MimicBot, as I described it, breaks out of a simulation probabilistically; it will almost surely not fall into an infinite depth of simulations. MimicBot cooperates with probability ε, and has an expected simulation depth of 1/ε when played against itself. As long as ε<.5, the best action against MimicBot is to cooperate, so the expected simulation depth can be as low as 2.
MimicBot cooperates with probability ε
You mean defects with probability ε.
No, I did not mean this, but I left out an important word: I should have said MimicBot cooperates unconditionally with probability ε.
MimicBot will almost perfectly mirror the strategy of its opponent. Most of the time (probability 1-ε), MimicBot returns the result of a simulation of its opponent against MimicBot. If you’re fighting MimicBot, you should expect it to think and act almost exactly the way you think and act. If you decide to always cooperate with MimicBot, MimicBot will decide to cooperate with you. If you decide to always defect against MimicBot, MimicBot will (almost always) decide to defect against you. If you play a mixed strategy against MimicBot, MimicBot will play an almost identical mixed strategy against you.
The slight imperfection in the strategy mirror (cooperating unconditionally with probability ε) is necessary to avoid infinite recursion
I strongly recommend writing a MimicBot that goes through two iterations before allowing itself to exit with a fixed probability.
You can deal with those special cases that way. I was going to use a flatter, less quiny approach.

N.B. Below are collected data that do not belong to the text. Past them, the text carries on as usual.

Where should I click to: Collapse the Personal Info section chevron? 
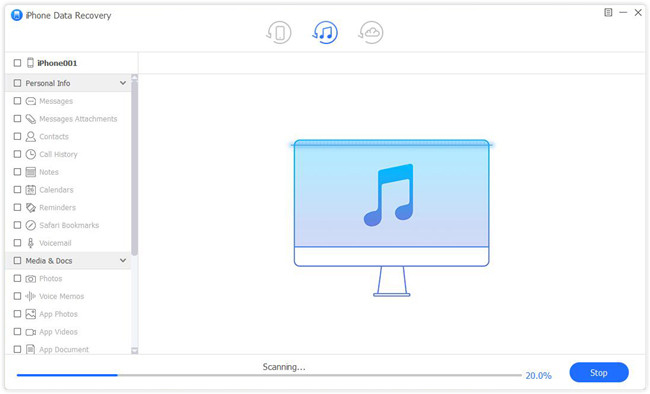(123, 83)
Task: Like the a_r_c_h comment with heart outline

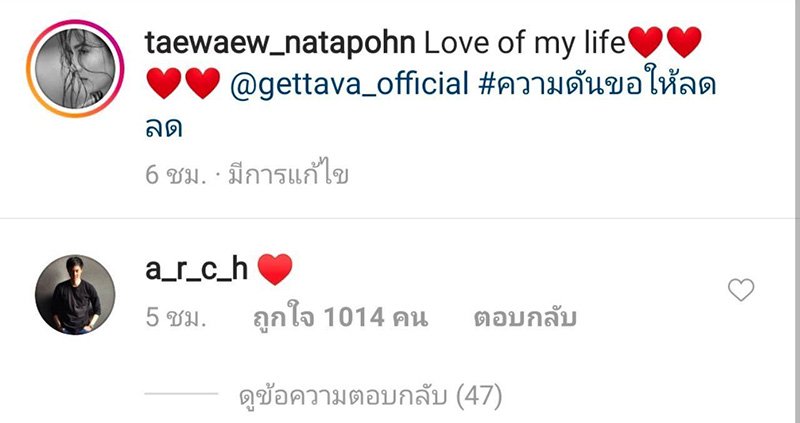Action: [740, 290]
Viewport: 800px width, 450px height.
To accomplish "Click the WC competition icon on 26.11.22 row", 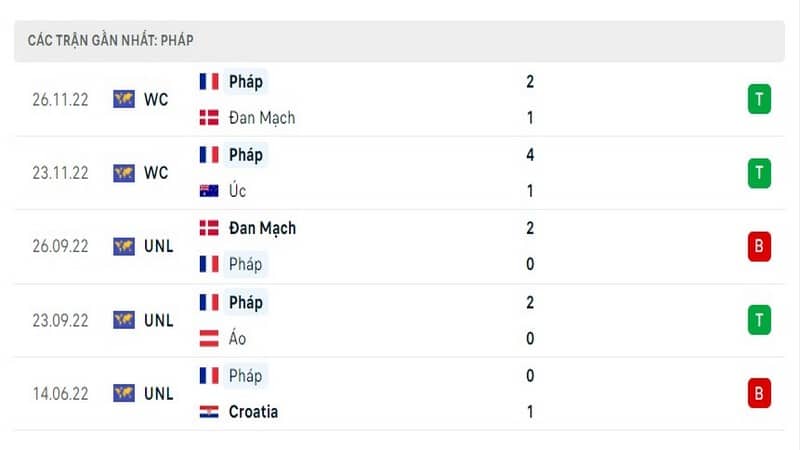I will (124, 99).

def special_casing_bot(opponent) if acts_like_cooperate_bot(opponent): return DEFECT elif act_like_other_exploitable_bot(opponent): return DEFECT elif special_case_3(opponent): return DEFECT elif special_case_4(opponent): return COOPERATE elif special_case_5(opponent): return DEFECT # etc else: return mimic_bot(opponent)
On an unrelated note, woah, how’d you get whitespace working?
Total kludge. Used exotic unicode whitespace characters#Spaces_in_Unicode), which are displayed unaltered in comments :-).
Passing in the source code is not the same as quining. A program that is passed in its own source code can easily check to see it’s been altered (e.g. by including a cryptographic signature in the source code). With quining, the program can be mutated without easy detection.